Yemen: Ansarullah, Saudi-backed delegation meet for 2nd day
https://parstoday.ir/en/news/west_asia-i98855-yemen_ansarullah_saudi_backed_delegation_meet_for_2nd_day
Representatives of Yemeni warring parties, the Ansarullah movement and the country’s former Saudi-backed government, have held their second session of talks in Jordan in an attempt to thrash out the details of a major prisoner swap, a UN source says.
(last modified 2021-04-13T02:52:40+00:00 )
Jan 17, 2019 15:14 UTC
  • Yemen: Ansarullah, Saudi-backed delegation meet for 2nd day

Representatives of Yemeni warring parties, the Ansarullah movement and the country’s former Saudi-backed government, have held their second session of talks in Jordan in an attempt to thrash out the details of a major prisoner swap, a UN source says.

Last Month, the two sides signed an agreement for a partial ceasefire at the end of UN-brokered peace negotiations, mediated by Martin Griffiths, the UN special envoy for Yemen, in Rimbo, north of the Swedish capital Stockholm.

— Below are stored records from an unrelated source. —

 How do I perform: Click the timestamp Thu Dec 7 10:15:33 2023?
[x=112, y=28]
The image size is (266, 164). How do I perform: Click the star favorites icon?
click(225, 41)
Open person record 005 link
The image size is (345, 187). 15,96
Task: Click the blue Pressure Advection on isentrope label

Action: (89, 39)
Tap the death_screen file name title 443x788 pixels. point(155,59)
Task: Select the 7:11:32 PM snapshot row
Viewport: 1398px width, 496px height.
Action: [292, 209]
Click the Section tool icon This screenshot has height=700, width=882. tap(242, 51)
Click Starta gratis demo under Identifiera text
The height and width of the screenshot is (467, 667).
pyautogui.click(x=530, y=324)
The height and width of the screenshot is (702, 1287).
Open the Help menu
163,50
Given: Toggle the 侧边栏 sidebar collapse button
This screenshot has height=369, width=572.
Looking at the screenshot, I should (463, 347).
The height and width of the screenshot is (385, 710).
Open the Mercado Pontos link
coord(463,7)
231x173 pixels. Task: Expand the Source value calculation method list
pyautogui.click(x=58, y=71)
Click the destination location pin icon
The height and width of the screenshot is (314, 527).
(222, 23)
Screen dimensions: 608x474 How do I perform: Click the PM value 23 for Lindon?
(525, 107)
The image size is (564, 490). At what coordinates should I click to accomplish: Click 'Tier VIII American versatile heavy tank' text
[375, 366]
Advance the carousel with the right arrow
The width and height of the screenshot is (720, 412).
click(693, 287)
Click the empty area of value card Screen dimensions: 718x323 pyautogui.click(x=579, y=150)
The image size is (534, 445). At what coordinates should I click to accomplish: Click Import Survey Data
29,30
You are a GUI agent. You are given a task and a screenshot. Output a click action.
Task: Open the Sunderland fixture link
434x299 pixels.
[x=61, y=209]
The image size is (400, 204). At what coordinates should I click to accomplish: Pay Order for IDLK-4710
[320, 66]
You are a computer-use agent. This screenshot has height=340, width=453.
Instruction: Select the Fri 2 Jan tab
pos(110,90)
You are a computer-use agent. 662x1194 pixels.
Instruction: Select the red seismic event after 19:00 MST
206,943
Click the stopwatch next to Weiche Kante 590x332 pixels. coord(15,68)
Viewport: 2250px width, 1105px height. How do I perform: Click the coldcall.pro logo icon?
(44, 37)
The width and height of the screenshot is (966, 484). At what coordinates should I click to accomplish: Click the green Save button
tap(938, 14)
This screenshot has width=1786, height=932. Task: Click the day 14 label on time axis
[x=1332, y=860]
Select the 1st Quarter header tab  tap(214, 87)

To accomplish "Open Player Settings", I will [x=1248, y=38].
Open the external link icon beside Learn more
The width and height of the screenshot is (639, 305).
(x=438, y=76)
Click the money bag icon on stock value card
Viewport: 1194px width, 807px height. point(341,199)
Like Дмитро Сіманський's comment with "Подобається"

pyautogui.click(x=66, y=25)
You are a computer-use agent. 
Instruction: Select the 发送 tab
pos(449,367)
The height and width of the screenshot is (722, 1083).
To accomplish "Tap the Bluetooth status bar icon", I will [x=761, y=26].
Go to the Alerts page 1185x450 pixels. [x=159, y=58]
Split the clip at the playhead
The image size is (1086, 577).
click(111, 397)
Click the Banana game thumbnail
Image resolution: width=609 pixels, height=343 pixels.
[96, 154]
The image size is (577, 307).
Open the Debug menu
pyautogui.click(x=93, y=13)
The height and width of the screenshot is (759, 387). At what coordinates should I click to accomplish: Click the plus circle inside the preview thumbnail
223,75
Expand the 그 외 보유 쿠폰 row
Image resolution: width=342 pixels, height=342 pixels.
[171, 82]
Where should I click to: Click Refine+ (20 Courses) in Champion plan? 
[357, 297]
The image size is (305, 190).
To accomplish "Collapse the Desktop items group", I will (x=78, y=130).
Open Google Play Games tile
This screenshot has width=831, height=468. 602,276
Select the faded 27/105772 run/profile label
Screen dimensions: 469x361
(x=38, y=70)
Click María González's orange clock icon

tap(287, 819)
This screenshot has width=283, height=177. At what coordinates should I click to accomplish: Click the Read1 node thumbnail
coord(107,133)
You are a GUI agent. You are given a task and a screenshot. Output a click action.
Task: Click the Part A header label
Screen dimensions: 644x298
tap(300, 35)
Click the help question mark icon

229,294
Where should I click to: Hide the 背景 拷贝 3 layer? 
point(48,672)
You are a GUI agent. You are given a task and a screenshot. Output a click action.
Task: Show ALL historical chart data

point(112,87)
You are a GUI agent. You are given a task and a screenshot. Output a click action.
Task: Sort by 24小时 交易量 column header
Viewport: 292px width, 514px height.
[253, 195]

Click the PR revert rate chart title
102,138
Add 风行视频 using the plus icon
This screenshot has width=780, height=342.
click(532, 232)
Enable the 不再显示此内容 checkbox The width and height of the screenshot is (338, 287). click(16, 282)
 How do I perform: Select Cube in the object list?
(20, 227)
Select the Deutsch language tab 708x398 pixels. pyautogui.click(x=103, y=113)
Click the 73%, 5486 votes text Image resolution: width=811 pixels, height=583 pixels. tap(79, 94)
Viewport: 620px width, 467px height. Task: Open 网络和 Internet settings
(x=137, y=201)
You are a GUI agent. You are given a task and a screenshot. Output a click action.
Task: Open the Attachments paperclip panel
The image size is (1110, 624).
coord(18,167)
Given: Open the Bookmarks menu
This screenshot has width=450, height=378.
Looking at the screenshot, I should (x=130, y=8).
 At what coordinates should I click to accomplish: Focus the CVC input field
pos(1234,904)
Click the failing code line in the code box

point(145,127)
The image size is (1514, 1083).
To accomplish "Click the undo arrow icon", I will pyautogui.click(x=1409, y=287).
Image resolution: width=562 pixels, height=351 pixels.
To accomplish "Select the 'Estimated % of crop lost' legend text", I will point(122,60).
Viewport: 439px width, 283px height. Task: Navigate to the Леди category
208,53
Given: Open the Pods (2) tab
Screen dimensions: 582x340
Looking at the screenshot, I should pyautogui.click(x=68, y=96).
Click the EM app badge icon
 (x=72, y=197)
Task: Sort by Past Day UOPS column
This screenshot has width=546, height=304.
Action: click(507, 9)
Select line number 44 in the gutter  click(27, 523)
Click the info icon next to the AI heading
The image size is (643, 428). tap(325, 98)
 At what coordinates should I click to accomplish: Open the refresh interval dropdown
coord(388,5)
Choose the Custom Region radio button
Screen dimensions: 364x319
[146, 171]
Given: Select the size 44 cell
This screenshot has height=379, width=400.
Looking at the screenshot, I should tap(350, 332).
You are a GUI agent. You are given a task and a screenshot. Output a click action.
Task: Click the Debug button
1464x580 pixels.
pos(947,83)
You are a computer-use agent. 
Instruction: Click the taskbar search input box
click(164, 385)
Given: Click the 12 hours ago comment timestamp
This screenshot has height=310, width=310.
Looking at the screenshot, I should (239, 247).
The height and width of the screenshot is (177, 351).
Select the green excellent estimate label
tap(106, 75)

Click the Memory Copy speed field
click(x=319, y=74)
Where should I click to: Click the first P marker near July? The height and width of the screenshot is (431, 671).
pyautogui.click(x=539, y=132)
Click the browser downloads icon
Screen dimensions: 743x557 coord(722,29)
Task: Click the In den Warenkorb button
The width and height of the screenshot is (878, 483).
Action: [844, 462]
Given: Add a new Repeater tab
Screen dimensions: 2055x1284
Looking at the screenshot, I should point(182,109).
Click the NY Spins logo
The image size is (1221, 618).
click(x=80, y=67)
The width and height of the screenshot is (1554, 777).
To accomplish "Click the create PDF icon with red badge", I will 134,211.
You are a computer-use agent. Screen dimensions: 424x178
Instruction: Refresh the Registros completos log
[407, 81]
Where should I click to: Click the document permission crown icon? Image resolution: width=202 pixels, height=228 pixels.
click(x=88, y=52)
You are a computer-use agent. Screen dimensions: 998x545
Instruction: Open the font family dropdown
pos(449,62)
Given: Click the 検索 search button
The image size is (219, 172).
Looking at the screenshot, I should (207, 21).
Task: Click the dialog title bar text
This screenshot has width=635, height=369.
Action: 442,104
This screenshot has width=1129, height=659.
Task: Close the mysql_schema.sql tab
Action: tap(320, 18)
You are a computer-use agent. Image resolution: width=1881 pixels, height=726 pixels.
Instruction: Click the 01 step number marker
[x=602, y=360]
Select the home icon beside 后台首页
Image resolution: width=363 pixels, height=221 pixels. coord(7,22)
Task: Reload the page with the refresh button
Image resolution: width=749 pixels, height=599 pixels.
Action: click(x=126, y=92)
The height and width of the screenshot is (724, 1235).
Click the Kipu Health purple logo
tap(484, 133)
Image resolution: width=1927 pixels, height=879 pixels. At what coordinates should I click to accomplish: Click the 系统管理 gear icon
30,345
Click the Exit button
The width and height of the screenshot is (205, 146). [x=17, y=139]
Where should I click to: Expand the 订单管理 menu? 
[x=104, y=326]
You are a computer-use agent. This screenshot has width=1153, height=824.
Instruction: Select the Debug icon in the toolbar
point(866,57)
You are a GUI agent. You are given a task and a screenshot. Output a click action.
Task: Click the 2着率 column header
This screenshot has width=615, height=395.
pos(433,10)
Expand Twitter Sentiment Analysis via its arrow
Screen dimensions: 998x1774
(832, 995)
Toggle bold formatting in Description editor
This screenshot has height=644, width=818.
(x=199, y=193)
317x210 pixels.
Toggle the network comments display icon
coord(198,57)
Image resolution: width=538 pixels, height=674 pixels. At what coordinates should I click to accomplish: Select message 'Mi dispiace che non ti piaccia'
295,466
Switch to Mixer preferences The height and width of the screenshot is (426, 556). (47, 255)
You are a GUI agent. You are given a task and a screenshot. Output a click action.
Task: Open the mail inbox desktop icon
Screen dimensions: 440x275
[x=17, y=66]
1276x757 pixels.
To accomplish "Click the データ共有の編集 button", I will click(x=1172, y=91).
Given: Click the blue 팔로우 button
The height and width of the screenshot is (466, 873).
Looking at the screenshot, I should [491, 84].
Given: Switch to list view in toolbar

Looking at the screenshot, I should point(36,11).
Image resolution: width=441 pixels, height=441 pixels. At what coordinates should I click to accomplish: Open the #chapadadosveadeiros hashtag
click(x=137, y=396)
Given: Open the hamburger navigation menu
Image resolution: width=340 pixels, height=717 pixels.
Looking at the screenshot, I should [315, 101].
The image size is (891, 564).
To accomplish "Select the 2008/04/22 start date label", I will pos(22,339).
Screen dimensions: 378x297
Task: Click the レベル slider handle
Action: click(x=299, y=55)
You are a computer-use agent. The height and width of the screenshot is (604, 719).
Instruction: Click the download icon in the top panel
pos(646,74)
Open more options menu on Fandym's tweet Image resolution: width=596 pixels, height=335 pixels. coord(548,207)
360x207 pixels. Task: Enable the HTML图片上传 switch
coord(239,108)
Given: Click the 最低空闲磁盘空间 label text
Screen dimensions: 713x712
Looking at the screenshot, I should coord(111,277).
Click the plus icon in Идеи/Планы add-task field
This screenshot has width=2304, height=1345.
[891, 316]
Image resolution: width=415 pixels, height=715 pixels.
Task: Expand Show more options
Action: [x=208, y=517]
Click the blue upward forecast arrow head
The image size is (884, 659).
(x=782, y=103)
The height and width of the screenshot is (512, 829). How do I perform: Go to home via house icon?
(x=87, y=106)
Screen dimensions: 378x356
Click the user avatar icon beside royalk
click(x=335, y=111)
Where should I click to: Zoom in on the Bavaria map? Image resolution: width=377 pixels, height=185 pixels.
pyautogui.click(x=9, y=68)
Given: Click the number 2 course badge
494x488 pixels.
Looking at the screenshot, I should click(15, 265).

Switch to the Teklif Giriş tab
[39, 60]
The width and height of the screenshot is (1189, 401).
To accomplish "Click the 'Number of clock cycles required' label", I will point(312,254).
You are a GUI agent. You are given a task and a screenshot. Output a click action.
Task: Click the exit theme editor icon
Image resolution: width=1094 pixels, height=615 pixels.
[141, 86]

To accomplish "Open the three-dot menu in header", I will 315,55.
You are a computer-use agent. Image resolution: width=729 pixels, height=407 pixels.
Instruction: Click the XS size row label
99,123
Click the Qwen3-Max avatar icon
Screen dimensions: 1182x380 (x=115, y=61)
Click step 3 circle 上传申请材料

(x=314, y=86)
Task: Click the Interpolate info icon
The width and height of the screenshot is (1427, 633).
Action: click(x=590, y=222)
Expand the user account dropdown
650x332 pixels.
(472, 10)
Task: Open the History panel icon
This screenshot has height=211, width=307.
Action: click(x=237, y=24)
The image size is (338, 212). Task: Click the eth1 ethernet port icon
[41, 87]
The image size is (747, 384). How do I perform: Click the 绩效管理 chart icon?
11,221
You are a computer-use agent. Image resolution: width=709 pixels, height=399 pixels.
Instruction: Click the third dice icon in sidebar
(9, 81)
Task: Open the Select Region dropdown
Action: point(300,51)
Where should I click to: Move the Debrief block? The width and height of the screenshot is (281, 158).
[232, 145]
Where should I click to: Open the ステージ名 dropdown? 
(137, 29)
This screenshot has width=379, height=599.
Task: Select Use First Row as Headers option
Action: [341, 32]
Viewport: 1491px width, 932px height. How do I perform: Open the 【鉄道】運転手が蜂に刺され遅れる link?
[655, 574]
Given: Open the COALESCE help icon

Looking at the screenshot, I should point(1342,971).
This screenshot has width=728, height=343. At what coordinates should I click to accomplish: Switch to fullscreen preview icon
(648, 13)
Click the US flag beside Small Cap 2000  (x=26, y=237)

According to the agreement, the Ansarullah fighters, who are in control of the port city of Hudaydah, and former president Abd Rabbuh Mansur Hadi’s allied militia together with Saudi-led forces — who have placed the city under a tight siege since June — must withdraw from the port and hand it over to UN observers.

The two sides further agreed to exchange prisoners of war and issued a statement of understanding on the southwestern city of Ta’izz, another flashpoint area in the war-ravaged country.

As for the prisoner swap, Jordan hosted a round of talks between the warring sides, upon a request from Griffiths, the first session of which was held on Wednesday, when the two sides met separately with the mediators and submitted lists of prisoners they wanted to be released.

On Thursday, the Ansarullah and Hadi’s delegation were expected to meet face-to-face in Amman to hammer out the details of the swap and the circumstances of its implementation.

The two sides reached an agreement on prisoner swap, which could involve up to 15,000 detainees from both sides, in principle as a confidence-building measure ahead of the December negotiations in Sweden.

The second session of talks in Jordan was held a day after the UN Security Council unanimously approved the deployment of up to 75 monitors to oversee the truce in Hudaydah, a lifeline for the delivery of desperately needed humanitarian aid.

According to the UN, the fragile ceasefire has largely held since it came into force in December, but there have been delays in the agreed withdrawal of the Ansarullah and Hadi’s forces.

The limited ceasefire and withdrawal, if implemented, could offer a potential breakthrough in a nearly four-year Saudi-led war that has brought Yemen to the brink of starvation and created the world’s worst humanitarian crisis.